== Given data ==
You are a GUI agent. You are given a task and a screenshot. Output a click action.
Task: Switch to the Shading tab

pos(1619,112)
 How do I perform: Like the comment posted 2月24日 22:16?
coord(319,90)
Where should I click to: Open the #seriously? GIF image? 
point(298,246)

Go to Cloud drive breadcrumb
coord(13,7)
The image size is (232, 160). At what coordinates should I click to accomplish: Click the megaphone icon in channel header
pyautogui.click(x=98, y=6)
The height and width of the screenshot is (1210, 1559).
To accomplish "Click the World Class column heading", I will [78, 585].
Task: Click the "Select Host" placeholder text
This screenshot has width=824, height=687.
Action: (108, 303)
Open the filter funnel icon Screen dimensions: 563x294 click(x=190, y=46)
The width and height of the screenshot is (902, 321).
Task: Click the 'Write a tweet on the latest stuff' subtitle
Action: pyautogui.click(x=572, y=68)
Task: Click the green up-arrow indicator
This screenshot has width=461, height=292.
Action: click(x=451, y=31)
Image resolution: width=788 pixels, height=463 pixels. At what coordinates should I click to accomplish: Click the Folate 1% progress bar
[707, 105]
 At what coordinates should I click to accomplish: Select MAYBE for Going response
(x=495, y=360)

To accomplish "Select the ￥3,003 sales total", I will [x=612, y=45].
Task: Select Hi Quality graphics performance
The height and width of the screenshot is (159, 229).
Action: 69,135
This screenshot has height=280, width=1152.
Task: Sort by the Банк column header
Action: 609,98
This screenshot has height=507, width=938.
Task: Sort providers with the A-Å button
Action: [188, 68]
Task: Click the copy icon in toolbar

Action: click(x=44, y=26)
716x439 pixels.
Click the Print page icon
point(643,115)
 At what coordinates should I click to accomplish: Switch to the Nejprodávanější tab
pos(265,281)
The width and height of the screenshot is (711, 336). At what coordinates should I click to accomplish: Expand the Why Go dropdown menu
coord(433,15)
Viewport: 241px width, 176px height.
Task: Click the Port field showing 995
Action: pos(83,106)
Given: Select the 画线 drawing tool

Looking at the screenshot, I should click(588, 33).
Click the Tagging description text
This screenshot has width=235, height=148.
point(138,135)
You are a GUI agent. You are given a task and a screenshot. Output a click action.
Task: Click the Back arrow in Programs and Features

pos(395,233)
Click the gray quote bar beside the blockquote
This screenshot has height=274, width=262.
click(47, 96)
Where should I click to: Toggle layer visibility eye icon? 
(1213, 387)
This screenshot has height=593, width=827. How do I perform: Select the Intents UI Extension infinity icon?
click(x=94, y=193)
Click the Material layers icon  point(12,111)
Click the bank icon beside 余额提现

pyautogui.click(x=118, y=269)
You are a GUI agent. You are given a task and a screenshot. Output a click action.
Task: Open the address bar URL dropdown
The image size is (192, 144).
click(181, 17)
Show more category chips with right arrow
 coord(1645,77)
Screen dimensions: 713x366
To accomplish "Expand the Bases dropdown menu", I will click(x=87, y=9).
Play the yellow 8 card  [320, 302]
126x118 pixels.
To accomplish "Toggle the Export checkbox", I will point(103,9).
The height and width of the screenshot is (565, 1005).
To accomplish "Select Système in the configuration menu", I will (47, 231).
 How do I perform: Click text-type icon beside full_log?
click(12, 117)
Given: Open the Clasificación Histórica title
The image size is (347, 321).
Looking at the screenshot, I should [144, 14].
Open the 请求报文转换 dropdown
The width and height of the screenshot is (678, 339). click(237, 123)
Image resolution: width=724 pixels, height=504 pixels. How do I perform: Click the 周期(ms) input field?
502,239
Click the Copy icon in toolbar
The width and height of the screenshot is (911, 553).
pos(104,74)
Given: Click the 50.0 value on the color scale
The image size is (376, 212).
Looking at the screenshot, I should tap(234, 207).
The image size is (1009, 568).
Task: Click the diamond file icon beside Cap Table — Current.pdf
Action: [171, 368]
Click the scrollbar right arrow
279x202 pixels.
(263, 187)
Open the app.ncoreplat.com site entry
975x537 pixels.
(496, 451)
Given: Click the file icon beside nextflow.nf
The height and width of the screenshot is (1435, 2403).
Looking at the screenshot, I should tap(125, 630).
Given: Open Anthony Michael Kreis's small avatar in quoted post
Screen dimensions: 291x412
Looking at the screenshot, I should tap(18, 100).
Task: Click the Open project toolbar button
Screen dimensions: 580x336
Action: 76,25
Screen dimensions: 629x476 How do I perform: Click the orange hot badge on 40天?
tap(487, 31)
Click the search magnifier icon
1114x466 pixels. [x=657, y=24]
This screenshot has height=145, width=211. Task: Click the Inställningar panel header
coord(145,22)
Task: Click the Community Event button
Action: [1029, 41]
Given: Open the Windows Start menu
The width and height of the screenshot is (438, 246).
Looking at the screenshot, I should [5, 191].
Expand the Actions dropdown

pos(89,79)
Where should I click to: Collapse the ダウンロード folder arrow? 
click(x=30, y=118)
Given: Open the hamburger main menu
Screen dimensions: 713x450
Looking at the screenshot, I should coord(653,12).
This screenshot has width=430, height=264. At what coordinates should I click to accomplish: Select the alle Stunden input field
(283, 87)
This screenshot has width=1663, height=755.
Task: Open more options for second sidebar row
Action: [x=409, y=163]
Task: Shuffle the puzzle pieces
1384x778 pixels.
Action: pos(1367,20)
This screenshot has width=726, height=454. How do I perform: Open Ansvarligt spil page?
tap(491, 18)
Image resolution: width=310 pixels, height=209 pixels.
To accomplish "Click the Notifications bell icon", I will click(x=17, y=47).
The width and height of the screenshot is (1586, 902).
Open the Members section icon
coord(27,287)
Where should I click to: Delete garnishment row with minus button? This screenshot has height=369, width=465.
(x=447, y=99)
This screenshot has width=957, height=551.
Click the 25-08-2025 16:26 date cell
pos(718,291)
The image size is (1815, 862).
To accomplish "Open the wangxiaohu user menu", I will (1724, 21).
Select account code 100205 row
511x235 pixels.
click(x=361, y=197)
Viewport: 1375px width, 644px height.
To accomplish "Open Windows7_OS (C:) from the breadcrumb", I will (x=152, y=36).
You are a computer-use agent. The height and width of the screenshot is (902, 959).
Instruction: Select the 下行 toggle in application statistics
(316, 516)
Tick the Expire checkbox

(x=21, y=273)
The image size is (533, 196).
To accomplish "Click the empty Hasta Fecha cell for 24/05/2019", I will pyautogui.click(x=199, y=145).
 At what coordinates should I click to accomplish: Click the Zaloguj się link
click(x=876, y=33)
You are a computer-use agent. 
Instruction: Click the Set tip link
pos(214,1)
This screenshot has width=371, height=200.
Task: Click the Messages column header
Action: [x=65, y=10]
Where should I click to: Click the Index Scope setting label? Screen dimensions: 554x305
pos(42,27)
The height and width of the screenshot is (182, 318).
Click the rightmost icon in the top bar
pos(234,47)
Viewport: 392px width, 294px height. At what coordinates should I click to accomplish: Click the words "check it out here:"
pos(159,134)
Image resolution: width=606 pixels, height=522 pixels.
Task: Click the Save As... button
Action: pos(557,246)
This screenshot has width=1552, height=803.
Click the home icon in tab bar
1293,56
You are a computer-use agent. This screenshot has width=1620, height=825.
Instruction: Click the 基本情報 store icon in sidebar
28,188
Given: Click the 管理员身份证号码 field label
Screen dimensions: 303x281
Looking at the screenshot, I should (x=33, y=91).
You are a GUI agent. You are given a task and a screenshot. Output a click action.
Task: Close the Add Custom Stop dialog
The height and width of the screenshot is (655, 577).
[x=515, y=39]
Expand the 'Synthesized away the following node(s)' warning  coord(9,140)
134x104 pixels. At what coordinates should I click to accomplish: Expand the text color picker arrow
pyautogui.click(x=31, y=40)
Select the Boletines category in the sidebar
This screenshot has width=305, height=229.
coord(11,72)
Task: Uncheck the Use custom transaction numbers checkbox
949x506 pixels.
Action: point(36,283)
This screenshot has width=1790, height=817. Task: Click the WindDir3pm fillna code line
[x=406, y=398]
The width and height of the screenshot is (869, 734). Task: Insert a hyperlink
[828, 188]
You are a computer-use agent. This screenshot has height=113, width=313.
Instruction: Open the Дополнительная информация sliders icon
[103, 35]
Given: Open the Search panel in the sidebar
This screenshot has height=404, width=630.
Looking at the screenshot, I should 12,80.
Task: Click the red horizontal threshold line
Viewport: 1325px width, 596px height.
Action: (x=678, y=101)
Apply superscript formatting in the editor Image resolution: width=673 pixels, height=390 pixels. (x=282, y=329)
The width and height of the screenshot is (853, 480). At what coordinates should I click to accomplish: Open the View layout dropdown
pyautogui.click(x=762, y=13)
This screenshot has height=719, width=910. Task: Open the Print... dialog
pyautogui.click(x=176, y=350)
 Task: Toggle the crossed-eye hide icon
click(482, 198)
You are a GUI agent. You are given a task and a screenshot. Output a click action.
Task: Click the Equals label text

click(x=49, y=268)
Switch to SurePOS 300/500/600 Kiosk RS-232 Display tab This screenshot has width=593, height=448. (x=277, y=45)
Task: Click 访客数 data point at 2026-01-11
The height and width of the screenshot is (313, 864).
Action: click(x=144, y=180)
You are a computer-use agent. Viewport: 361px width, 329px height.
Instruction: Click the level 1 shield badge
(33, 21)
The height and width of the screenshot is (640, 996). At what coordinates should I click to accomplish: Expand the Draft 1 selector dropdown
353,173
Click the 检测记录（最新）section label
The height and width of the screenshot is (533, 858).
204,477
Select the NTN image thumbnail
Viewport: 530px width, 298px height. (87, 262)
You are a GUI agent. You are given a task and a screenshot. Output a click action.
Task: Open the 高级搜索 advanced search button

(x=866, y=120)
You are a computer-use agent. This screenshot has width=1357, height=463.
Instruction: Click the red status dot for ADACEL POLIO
===
#### [Written task]
Please pull out every line in the listing above that contains the word "column", copying each line in full.

#### [The answer]
To accomplish "Click the World Class column heading", I will [78, 585].
Task: Sort by the Банк column header
Task: Click the Messages column header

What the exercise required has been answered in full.